Saved data entries:
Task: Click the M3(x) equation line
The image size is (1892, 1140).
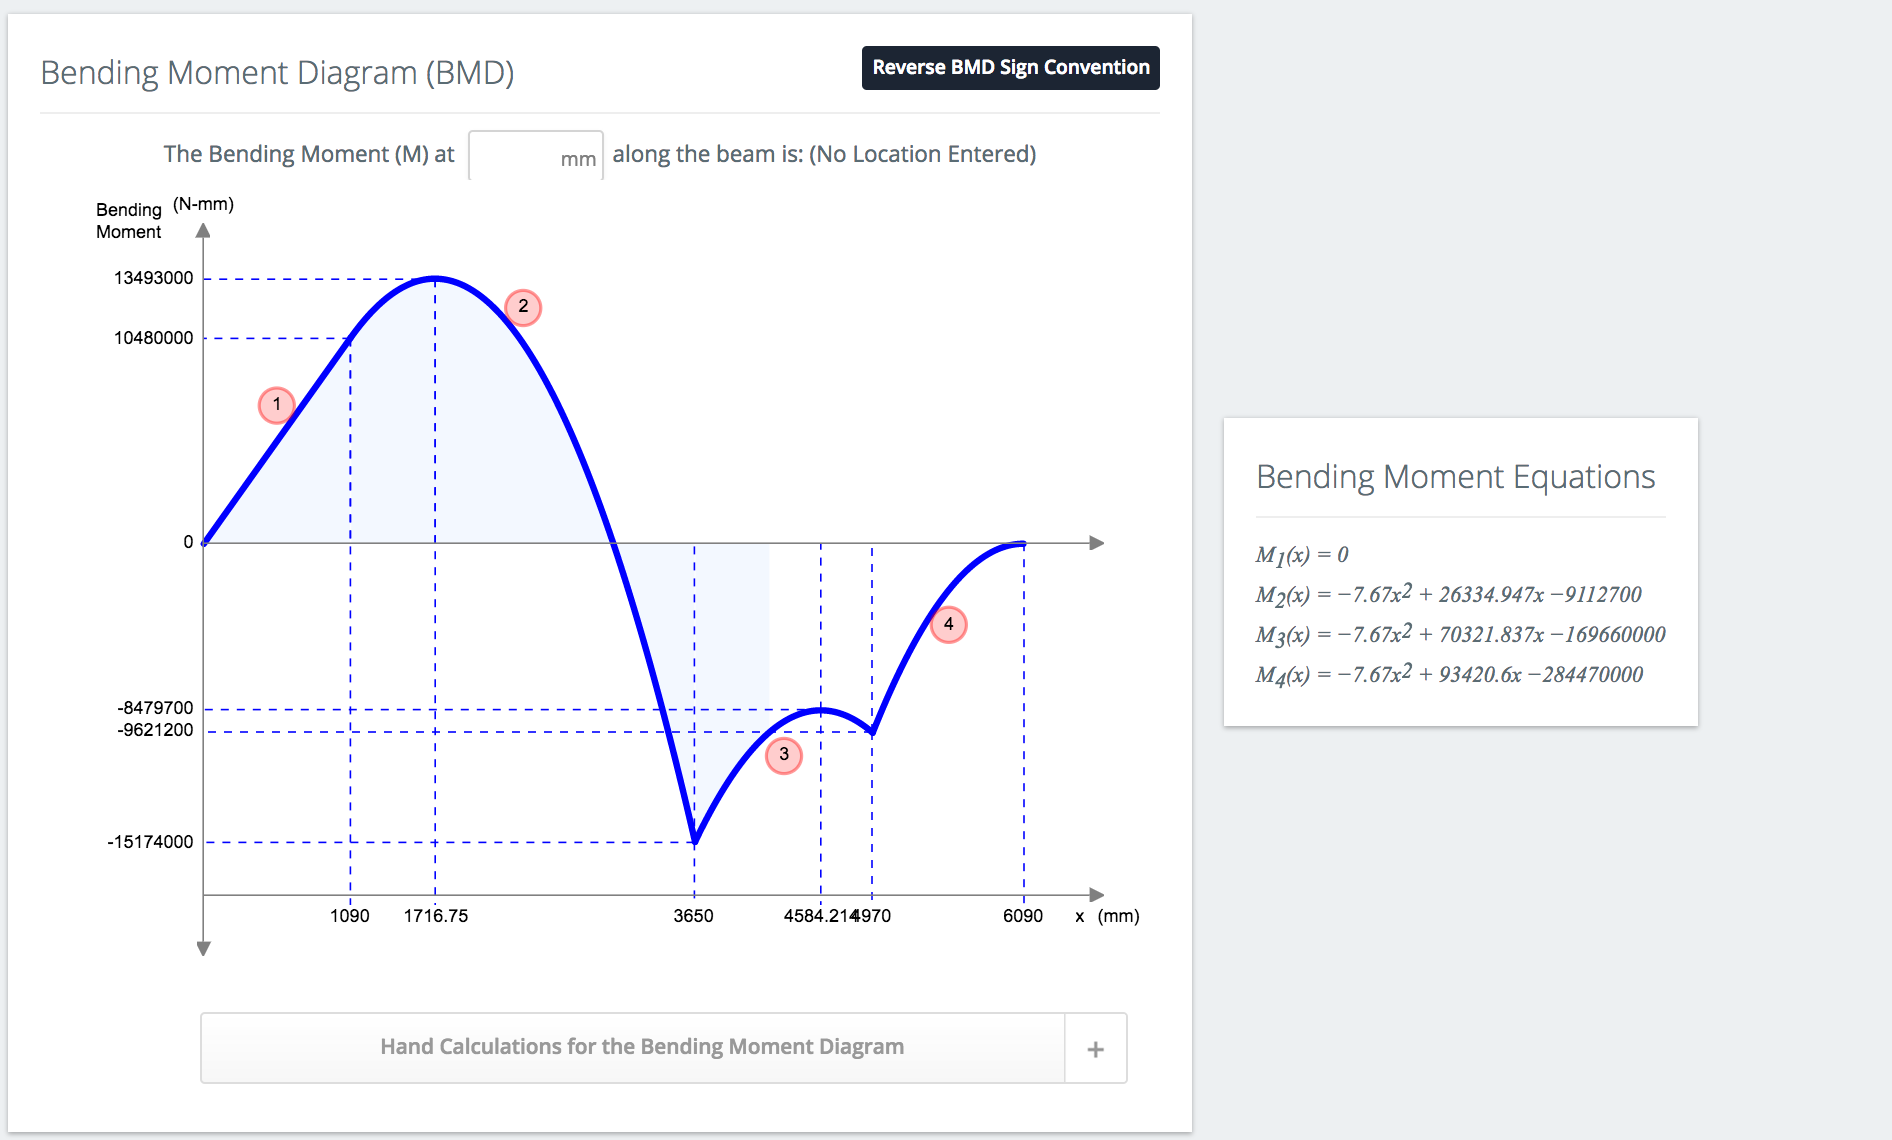Action: [1460, 635]
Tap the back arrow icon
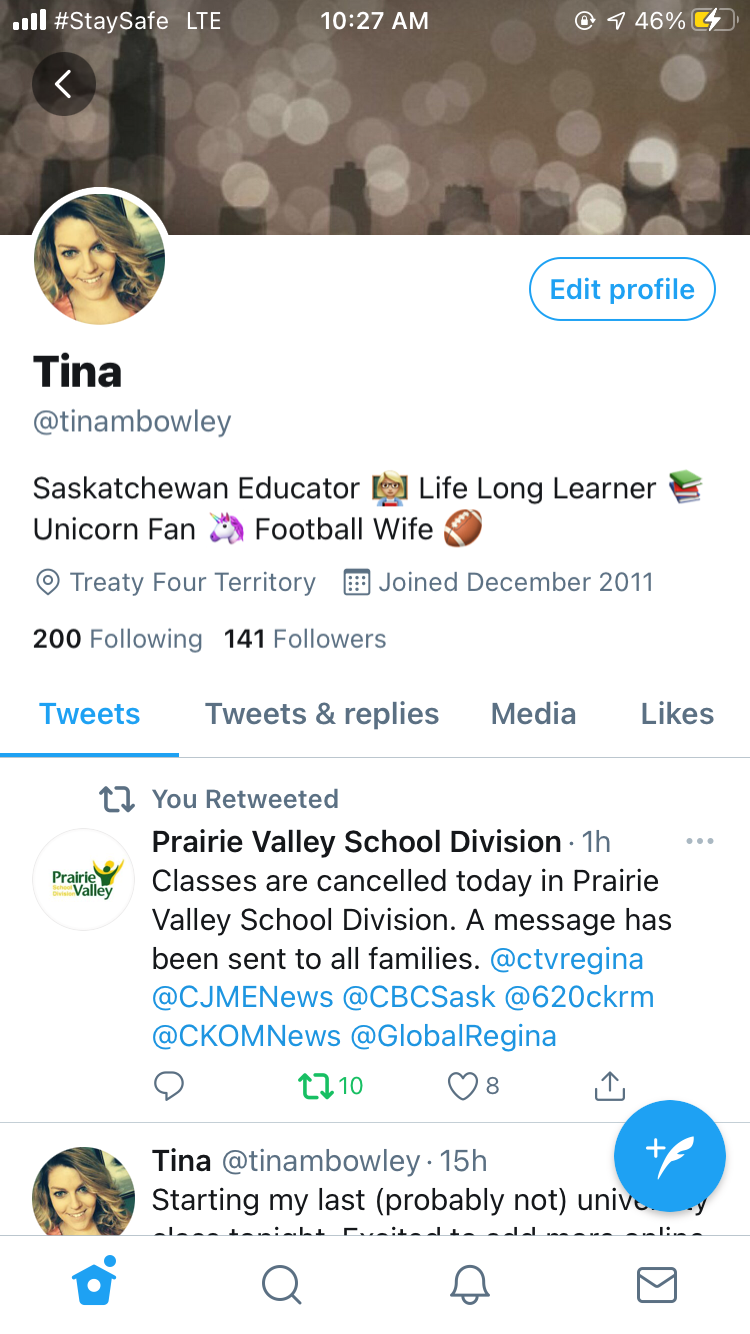Image resolution: width=750 pixels, height=1334 pixels. (63, 84)
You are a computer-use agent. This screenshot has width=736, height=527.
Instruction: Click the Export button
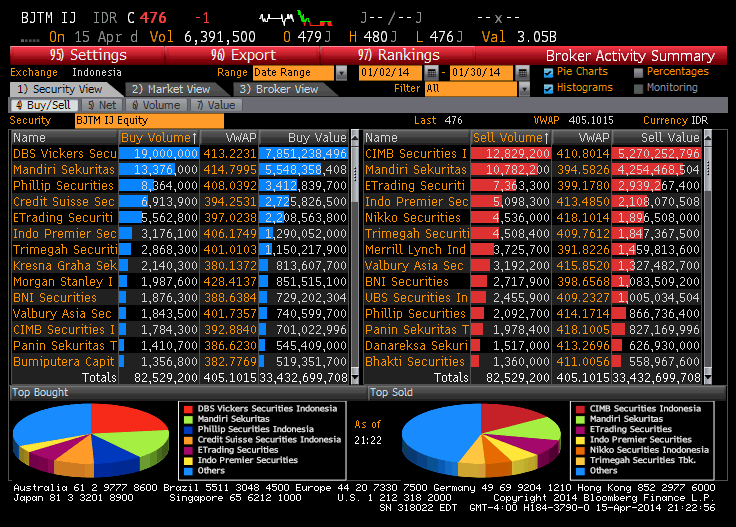(243, 55)
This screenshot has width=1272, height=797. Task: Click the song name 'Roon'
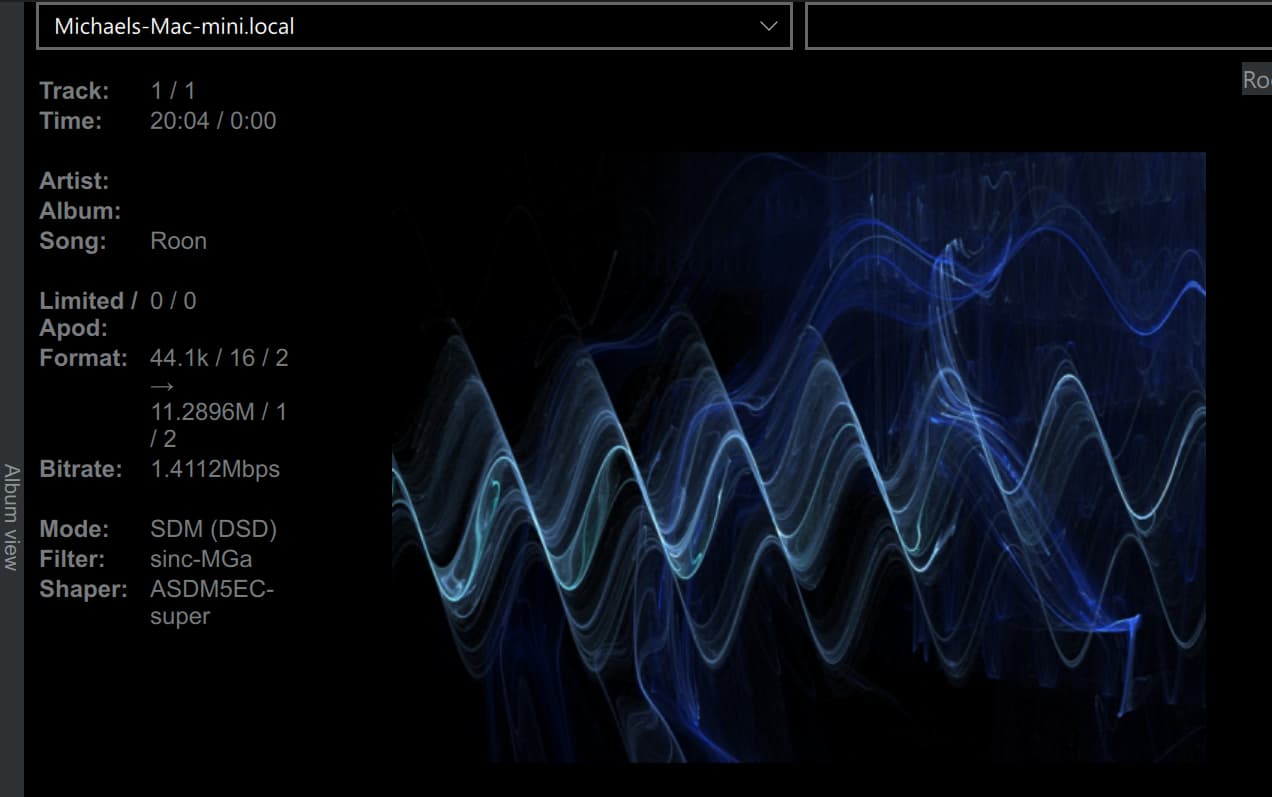point(178,241)
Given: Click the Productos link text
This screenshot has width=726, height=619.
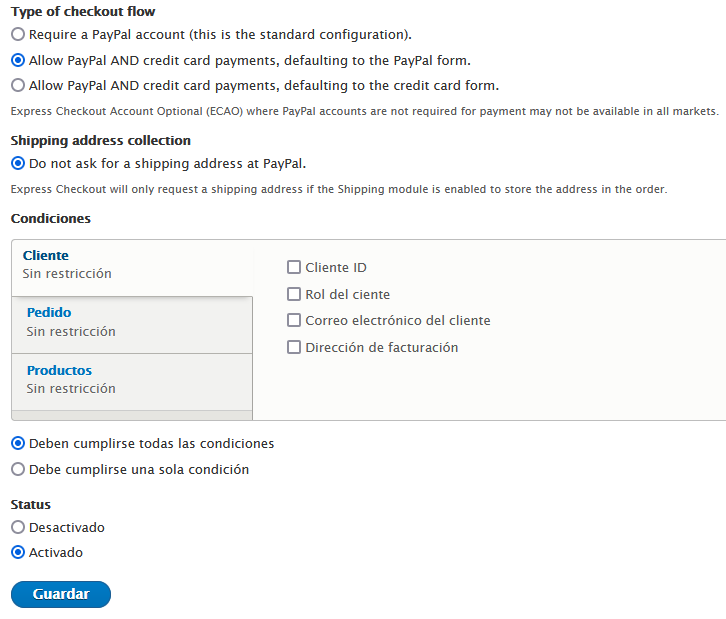Looking at the screenshot, I should [59, 370].
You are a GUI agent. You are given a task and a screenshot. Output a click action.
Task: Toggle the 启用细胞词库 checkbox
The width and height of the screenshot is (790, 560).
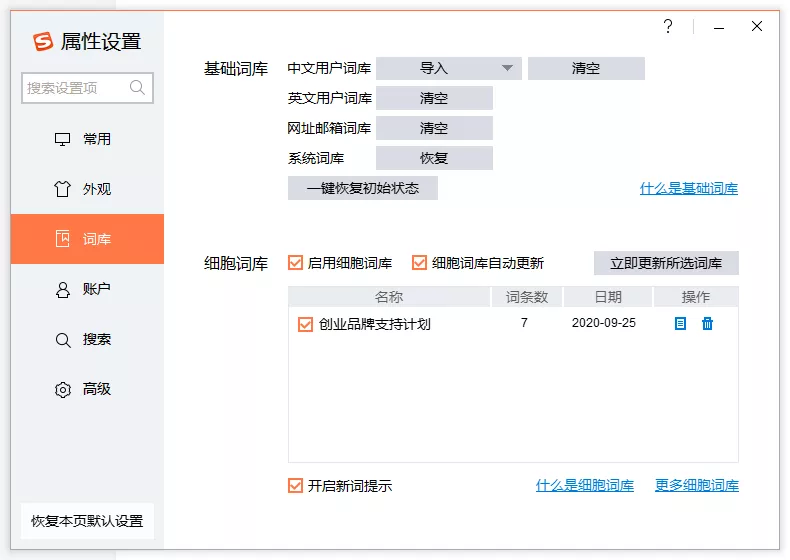click(x=295, y=263)
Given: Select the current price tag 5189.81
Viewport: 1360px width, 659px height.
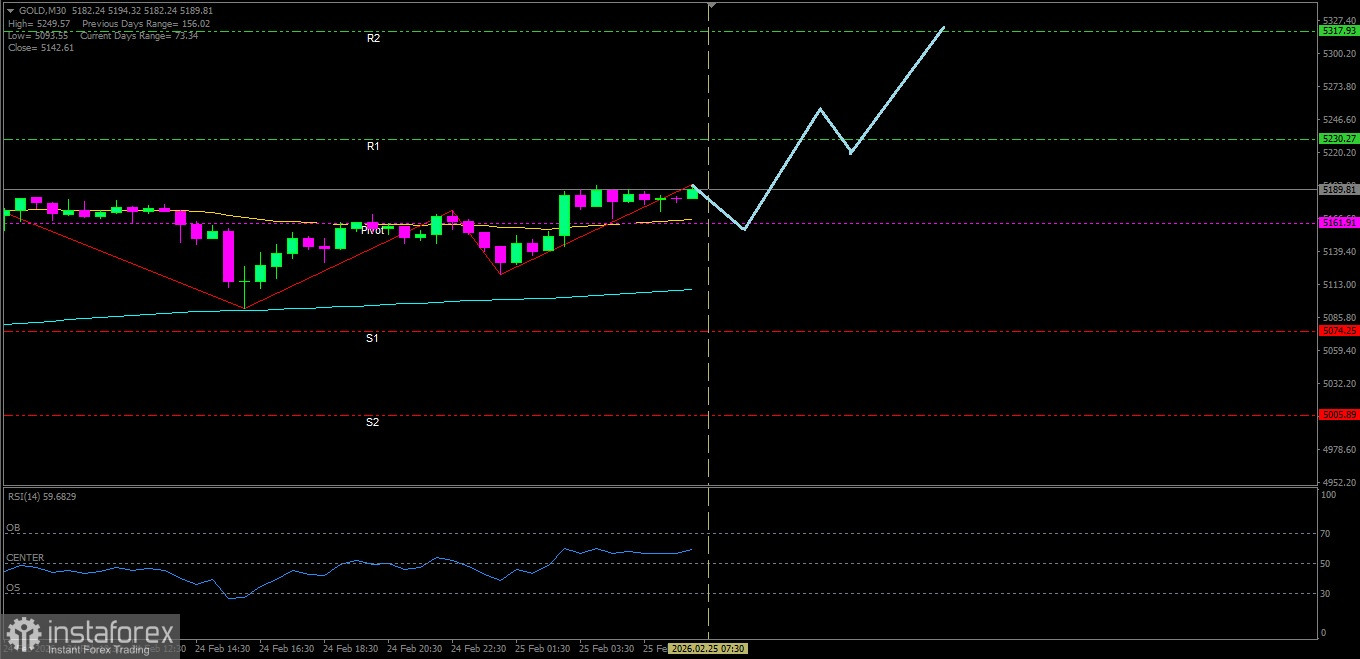Looking at the screenshot, I should pos(1338,189).
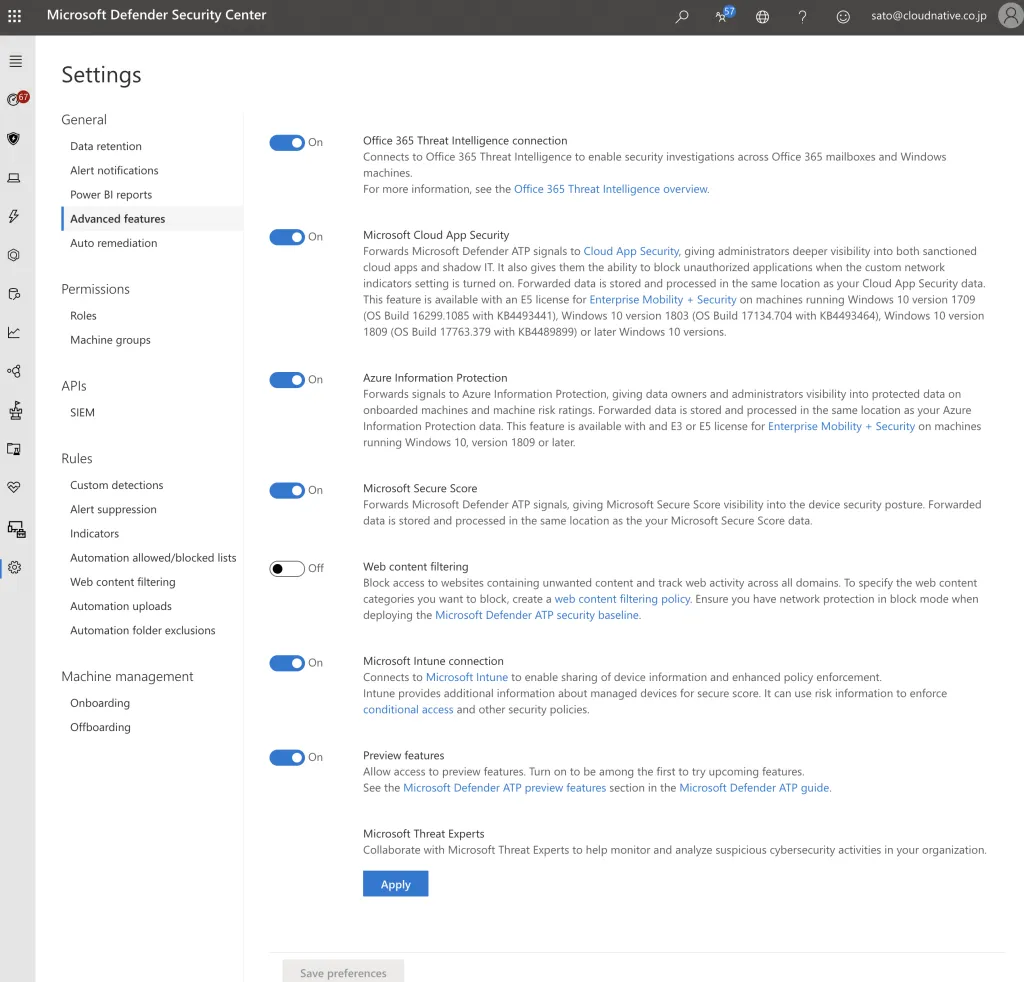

Exercise instructions: Beginning with the line where "Given: Select the current price tag 5189.81" appears, restate word for word every line down to the last one in the data, but keep the pictures out.

Answer for this exercise:
Given: Select the current price tag 5189.81
Viewport: 1360px width, 659px height.
Looking at the screenshot, I should pos(1338,189).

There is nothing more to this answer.